Le XXème siècle est simultanément le siècle de l’hégémonie politique de l’État, puissance rationnelle du gouvernement des hommes, et « le siècle des camps », formes rationnelles du gouvernement sur les hommes.
Le camp est une projection spatiale de l’organisation rudimentaire, un quasi état de nature urbain[2]. Le camp devient une projection organique de l’espace et de la fonctionnalité de l’État contemporain : la puissance d’État reproduit par mimétisme son organisation, ce qui fait corps, sur ce qui paraît être une socialité originaire, un état d’urgence ordinaire. Le camp est une production d’espace étatique dérogatoire qui subit des translations de l’espace et du droit, du militaire et du civil, du judiciaire et du policier, pour faire que l’usage militaire de la force et de l’urgence s’exprime par exception administrative sur des civils. L’exception permet d’inclure, de recevoir, et d’exclure, de rejeter[3]. Le camp revêt cette forme d’exceptionnalité, qui le détermine comme espace inclusif/exclusif des populations : on interne administrativement pour protéger les réfugiés, les vaincus, les perdus et les migrants, et simultanément, pour les exclure de la société nationale. Sur cette poche-frontière, le camp est ce qui protège par un bannissement immobile ; le camp est ce qui exclut au nom de la différence. Les statuts de l’espace reproduisent les statuts de ses résidents : un sujet déprécié et « étatisé » pour reprendre l’expression de Gérard Noiriel[4].

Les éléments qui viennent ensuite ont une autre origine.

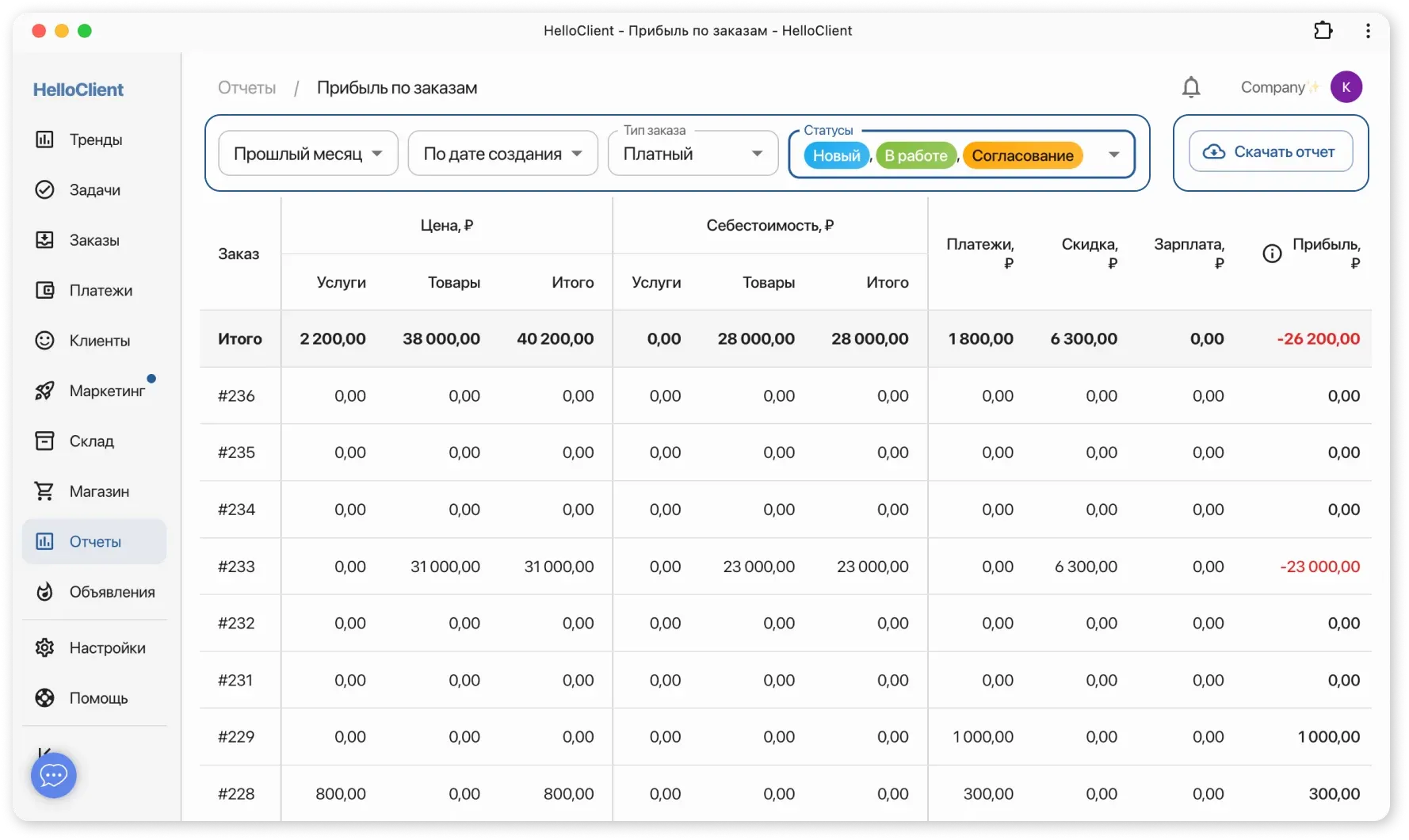Expand the По дате создания sorting dropdown

tap(502, 153)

Le non-national rejoint et radicalise les marges de ce que la société disciplinaire du XIXème siècle avait su générer : il est comme le fou, le « cheminot », le prisonnier, statutairement exclu, arrêté et interné pour sa déviance civile, en l’occurrence pleinement politique. Le non-national est assimilé par collusion au criminel sans toutefois atteindre pleinement ce statut pénal (Les pénalistes, tel qu’Henri Donnedieu de Vabres prévoit « la résidence obligatoire dans une localité assignée (…) l’institution de camps de travail [et] en désespoir de cause, la relégation facultative ». Rappelons que l’intéressé fut en 1945, au procès de Nuremberg, l’un des quatre juges représentant la justice Française[5]). Se pose alors un dilemme juridique, comment expulser des inexpulsables ?[6] Le problème juridique est déplacé judiciairement par l’invention de l’espace qui induit le statut recherché : l’espace de la prison se commue en espace d’internement, le détenu devient l’interné. Au final, en 1938, le décret du 17 juin abolit les bagnes, alors que le décret-loi du 12 novembre institue les « Centres Spéciaux de Rassemblement » : pour reprendre la formule de Nicolas Fischer, « Le premier interné des camps pour étrangers « croise » en quelque sorte le dernier forçat du bagne »[7]. Translation singulière s’il en est, puisque l’État supprime sa capacité de menace de déportation vers l’extérieur métropolitain contre les criminels du dedans, et semble y substituer, une capacité de menace d’internement de l’intérieur métropolitain contre les « criminels du dehors ». C’est là l’inversion de la différence : la société étatisée n’est plus rongée de l’intérieur par un même différent, le criminel ; elle est désormais menacée par l’inoculation de la différence « raciale », de la menace économique et culturelle.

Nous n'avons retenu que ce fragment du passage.